The answer should consist of all the entries, repeated word for word.

_ _ _ _ _

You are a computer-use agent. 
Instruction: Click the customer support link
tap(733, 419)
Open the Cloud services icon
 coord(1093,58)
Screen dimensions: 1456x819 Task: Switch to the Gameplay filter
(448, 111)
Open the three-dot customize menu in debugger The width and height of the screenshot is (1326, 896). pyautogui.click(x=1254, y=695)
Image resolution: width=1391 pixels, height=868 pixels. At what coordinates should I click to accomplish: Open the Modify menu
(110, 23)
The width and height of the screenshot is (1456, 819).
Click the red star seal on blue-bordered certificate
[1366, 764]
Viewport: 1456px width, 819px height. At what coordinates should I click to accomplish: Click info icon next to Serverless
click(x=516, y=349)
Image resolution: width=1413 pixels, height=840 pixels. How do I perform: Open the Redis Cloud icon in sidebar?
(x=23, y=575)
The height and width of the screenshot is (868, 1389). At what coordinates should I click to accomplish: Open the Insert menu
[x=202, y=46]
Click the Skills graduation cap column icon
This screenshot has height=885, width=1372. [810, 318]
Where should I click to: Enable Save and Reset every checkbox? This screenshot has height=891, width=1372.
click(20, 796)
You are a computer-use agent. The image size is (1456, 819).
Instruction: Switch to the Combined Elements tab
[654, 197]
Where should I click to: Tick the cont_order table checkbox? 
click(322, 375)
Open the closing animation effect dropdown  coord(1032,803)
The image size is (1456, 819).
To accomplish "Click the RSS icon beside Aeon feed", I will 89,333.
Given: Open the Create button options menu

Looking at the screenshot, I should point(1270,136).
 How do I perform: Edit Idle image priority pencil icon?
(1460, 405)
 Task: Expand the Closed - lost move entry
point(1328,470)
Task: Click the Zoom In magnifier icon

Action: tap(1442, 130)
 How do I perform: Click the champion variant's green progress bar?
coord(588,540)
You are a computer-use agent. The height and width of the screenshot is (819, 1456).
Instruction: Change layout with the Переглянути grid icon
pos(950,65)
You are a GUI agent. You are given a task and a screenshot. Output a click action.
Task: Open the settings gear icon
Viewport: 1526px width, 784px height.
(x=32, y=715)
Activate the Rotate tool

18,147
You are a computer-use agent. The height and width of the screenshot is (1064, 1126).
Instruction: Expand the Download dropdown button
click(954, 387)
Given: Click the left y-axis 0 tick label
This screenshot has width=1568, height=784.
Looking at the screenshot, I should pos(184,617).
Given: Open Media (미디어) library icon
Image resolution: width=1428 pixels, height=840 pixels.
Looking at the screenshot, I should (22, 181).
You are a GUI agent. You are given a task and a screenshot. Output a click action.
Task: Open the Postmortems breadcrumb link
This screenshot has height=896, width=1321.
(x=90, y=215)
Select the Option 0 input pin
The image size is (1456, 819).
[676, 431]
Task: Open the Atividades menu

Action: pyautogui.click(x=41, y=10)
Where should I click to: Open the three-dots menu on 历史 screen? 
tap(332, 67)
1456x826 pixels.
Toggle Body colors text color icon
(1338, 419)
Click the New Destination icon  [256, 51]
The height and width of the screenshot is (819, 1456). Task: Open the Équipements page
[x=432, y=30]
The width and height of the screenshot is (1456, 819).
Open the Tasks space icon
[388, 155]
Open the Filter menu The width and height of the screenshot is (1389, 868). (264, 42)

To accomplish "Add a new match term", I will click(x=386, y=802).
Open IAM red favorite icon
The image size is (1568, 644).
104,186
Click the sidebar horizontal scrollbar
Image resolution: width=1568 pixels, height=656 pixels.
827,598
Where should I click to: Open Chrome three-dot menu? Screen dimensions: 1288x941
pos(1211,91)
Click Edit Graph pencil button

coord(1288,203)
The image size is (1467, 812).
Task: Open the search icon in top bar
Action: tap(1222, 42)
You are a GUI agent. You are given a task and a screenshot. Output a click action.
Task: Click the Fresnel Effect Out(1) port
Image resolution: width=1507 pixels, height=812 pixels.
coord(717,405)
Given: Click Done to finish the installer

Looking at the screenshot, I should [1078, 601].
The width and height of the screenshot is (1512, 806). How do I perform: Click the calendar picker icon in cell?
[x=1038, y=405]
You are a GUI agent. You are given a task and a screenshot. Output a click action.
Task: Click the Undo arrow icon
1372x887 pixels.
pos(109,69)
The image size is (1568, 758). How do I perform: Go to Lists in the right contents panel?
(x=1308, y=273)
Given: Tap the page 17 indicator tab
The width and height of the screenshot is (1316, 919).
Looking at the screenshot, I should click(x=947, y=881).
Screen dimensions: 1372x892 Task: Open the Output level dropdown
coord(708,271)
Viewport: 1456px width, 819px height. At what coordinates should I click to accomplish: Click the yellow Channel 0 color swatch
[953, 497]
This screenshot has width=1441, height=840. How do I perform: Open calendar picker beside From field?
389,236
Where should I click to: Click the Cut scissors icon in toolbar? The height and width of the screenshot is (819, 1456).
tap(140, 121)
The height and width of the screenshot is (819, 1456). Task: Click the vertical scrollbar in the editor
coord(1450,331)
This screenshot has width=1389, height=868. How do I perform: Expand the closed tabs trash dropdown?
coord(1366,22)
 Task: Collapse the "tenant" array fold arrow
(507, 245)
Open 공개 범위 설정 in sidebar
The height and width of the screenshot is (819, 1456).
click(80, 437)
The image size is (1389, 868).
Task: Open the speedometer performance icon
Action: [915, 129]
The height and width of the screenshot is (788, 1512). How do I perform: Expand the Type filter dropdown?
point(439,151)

_ _ _ _ _

Final answer -
You are a computer-use agent. 
Instruction: Click the customer support link
tap(733, 419)
Open the Cloud services icon
 coord(1093,58)
Screen dimensions: 1456x819 Task: Switch to the Gameplay filter
(448, 111)
Open the three-dot customize menu in debugger The width and height of the screenshot is (1326, 896). pyautogui.click(x=1254, y=695)
Image resolution: width=1391 pixels, height=868 pixels. At what coordinates should I click to accomplish: Open the Modify menu
(110, 23)
The width and height of the screenshot is (1456, 819).
Click the red star seal on blue-bordered certificate
[1366, 764]
Viewport: 1456px width, 819px height. At what coordinates should I click to accomplish: Click info icon next to Serverless
click(x=516, y=349)
Image resolution: width=1413 pixels, height=840 pixels. How do I perform: Open the Redis Cloud icon in sidebar?
(x=23, y=575)
The height and width of the screenshot is (868, 1389). At what coordinates should I click to accomplish: Open the Insert menu
[x=202, y=46]
Click the Skills graduation cap column icon
This screenshot has height=885, width=1372. [810, 318]
Where should I click to: Enable Save and Reset every checkbox? This screenshot has height=891, width=1372.
click(20, 796)
You are a computer-use agent. The image size is (1456, 819).
Instruction: Switch to the Combined Elements tab
[654, 197]
Where should I click to: Tick the cont_order table checkbox? 
click(322, 375)
Open the closing animation effect dropdown  coord(1032,803)
The image size is (1456, 819).
To accomplish "Click the RSS icon beside Aeon feed", I will 89,333.
Given: Open the Create button options menu

Looking at the screenshot, I should point(1270,136).
 How do I perform: Edit Idle image priority pencil icon?
(1460, 405)
 Task: Expand the Closed - lost move entry
point(1328,470)
Task: Click the Zoom In magnifier icon

Action: tap(1442, 130)
 How do I perform: Click the champion variant's green progress bar?
coord(588,540)
You are a computer-use agent. The height and width of the screenshot is (819, 1456).
Instruction: Change layout with the Переглянути grid icon
pos(950,65)
You are a GUI agent. You are given a task and a screenshot. Output a click action.
Task: Open the settings gear icon
Viewport: 1526px width, 784px height.
(x=32, y=715)
Activate the Rotate tool

18,147
You are a computer-use agent. The height and width of the screenshot is (1064, 1126).
Instruction: Expand the Download dropdown button
click(954, 387)
Given: Click the left y-axis 0 tick label
This screenshot has width=1568, height=784.
Looking at the screenshot, I should pos(184,617).
Given: Open Media (미디어) library icon
Image resolution: width=1428 pixels, height=840 pixels.
Looking at the screenshot, I should (22, 181).
You are a GUI agent. You are given a task and a screenshot. Output a click action.
Task: Open the Postmortems breadcrumb link
This screenshot has height=896, width=1321.
(x=90, y=215)
Select the Option 0 input pin
The image size is (1456, 819).
[676, 431]
Task: Open the Atividades menu

Action: pyautogui.click(x=41, y=10)
Where should I click to: Open the three-dots menu on 历史 screen? 
tap(332, 67)
1456x826 pixels.
Toggle Body colors text color icon
(1338, 419)
Click the New Destination icon  [256, 51]
The height and width of the screenshot is (819, 1456). Task: Open the Équipements page
[x=432, y=30]
The width and height of the screenshot is (1456, 819).
Open the Tasks space icon
[388, 155]
Open the Filter menu The width and height of the screenshot is (1389, 868). (264, 42)

To accomplish "Add a new match term", I will click(x=386, y=802).
Open IAM red favorite icon
The image size is (1568, 644).
104,186
Click the sidebar horizontal scrollbar
Image resolution: width=1568 pixels, height=656 pixels.
827,598
Where should I click to: Open Chrome three-dot menu? Screen dimensions: 1288x941
pos(1211,91)
Click Edit Graph pencil button

coord(1288,203)
The image size is (1467, 812).
Task: Open the search icon in top bar
Action: tap(1222, 42)
You are a GUI agent. You are given a task and a screenshot. Output a click action.
Task: Click the Fresnel Effect Out(1) port
Image resolution: width=1507 pixels, height=812 pixels.
coord(717,405)
Given: Click Done to finish the installer

Looking at the screenshot, I should [1078, 601].
The width and height of the screenshot is (1512, 806). How do I perform: Click the calendar picker icon in cell?
[x=1038, y=405]
You are a GUI agent. You are given a task and a screenshot. Output a click action.
Task: Click the Undo arrow icon
1372x887 pixels.
pos(109,69)
The image size is (1568, 758). How do I perform: Go to Lists in the right contents panel?
(x=1308, y=273)
Given: Tap the page 17 indicator tab
The width and height of the screenshot is (1316, 919).
Looking at the screenshot, I should click(x=947, y=881).
Screen dimensions: 1372x892 Task: Open the Output level dropdown
coord(708,271)
Viewport: 1456px width, 819px height. At what coordinates should I click to accomplish: Click the yellow Channel 0 color swatch
[953, 497]
This screenshot has width=1441, height=840. How do I perform: Open calendar picker beside From field?
389,236
Where should I click to: Click the Cut scissors icon in toolbar? The height and width of the screenshot is (819, 1456).
tap(140, 121)
The height and width of the screenshot is (819, 1456). Task: Click the vertical scrollbar in the editor
coord(1450,331)
This screenshot has width=1389, height=868. How do I perform: Expand the closed tabs trash dropdown?
coord(1366,22)
 Task: Collapse the "tenant" array fold arrow
(507, 245)
Open 공개 범위 설정 in sidebar
The height and width of the screenshot is (819, 1456).
click(80, 437)
The image size is (1389, 868).
Task: Open the speedometer performance icon
Action: [915, 129]
The height and width of the screenshot is (788, 1512). How do I perform: Expand the Type filter dropdown?
point(439,151)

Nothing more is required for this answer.